I pick up the cigarette and touch its orange
end. My skin sizzles and I stare at the wound as the smoke curls
into my nose. I put the other end of the cigarette in my mouth. I
cannot breathe so it does no good.
“ Why are you so mean to
him?”
It is she. Her voice comes like hammers, like
needles of ice, like small kisses along my skin. She stands at the
edge of the shadows, a shadow herself. I know that if my heart
could beat it would go crazy.
“ I don’t mean nothing,” says
Juggles. He exhales and squints against the smoke, then sits on a
bale of straw. “Just having a little fun.”

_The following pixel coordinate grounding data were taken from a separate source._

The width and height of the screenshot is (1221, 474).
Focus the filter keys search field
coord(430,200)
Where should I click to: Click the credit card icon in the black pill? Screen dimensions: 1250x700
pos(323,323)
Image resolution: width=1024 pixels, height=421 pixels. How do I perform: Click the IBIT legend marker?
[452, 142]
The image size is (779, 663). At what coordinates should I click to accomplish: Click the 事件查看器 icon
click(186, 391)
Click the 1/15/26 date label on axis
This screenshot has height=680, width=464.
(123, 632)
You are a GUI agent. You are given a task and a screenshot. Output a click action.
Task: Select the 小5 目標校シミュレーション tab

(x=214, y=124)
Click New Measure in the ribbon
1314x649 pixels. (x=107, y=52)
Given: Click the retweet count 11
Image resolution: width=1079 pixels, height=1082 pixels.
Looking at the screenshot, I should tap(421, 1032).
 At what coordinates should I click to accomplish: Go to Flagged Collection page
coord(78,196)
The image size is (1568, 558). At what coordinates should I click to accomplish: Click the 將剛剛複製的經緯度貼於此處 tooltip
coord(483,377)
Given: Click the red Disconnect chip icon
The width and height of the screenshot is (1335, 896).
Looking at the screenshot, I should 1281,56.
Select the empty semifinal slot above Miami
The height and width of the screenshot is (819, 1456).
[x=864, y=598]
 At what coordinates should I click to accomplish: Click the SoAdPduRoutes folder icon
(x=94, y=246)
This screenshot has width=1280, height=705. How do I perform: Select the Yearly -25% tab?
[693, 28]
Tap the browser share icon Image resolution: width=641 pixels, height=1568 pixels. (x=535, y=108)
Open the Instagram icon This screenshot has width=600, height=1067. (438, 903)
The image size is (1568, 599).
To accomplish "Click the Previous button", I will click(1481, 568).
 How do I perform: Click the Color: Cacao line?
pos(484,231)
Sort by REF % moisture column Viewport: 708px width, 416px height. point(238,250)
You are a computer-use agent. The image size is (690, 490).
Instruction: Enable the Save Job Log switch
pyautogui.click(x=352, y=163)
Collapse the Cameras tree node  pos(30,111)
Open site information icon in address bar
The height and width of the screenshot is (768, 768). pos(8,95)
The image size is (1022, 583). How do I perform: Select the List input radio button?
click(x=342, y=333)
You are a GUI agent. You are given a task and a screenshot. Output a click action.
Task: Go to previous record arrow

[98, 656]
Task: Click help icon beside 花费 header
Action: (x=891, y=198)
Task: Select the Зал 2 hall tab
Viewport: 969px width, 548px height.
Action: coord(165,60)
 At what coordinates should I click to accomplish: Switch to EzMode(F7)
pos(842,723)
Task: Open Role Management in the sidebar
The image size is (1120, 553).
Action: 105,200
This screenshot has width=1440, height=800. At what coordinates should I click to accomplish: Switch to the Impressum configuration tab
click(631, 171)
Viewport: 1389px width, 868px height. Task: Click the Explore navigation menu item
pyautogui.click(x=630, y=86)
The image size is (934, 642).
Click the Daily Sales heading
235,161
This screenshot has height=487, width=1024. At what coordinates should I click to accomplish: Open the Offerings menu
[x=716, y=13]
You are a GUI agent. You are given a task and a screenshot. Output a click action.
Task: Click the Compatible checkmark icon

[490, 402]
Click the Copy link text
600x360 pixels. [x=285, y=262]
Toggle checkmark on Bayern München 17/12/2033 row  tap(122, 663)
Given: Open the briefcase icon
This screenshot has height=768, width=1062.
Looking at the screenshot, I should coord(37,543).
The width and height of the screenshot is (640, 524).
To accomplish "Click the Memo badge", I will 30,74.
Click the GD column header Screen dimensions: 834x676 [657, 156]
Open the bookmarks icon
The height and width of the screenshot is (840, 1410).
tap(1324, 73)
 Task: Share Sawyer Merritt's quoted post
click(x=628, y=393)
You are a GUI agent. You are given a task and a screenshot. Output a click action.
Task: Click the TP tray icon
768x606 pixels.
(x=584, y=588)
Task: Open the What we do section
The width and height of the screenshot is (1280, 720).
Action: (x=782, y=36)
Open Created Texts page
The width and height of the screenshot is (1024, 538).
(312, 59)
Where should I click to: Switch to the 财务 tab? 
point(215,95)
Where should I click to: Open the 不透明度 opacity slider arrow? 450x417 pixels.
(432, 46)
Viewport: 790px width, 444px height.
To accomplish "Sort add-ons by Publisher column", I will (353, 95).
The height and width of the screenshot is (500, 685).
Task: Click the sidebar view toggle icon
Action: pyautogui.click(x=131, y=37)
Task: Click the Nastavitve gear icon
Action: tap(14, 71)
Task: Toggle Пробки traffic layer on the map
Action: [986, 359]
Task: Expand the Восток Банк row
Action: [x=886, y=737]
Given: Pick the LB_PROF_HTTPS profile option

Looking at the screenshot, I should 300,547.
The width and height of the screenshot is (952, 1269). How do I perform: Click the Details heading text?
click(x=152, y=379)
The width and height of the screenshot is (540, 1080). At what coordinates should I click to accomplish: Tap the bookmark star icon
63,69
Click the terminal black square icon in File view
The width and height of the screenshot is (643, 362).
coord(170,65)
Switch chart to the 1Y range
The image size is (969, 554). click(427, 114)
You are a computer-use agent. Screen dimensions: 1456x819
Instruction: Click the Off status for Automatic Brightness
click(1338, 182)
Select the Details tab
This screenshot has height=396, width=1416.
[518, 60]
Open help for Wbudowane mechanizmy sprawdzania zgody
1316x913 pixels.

“ Fun,” she says. “All you
care about is fun.”
“ What else is there? None of
us are going anywhere.”
She steps from the darkness at the corner of
the tent. The torchlight is golden on her face, flickering
playfully among her chins. Her breath wheezes like the softest of
summer winds. She is beautiful. My Fat Lady.
The cigarette burns between my fingers. The
fire reaches my flesh. I look down at the blisters, trying to
remember what pain felt like. Juice leaks from the wounds and
extinguishes the cigarette.
“ He shouldn’t be in a cage,”
says the Fat Lady. “He’s no different from any of us.”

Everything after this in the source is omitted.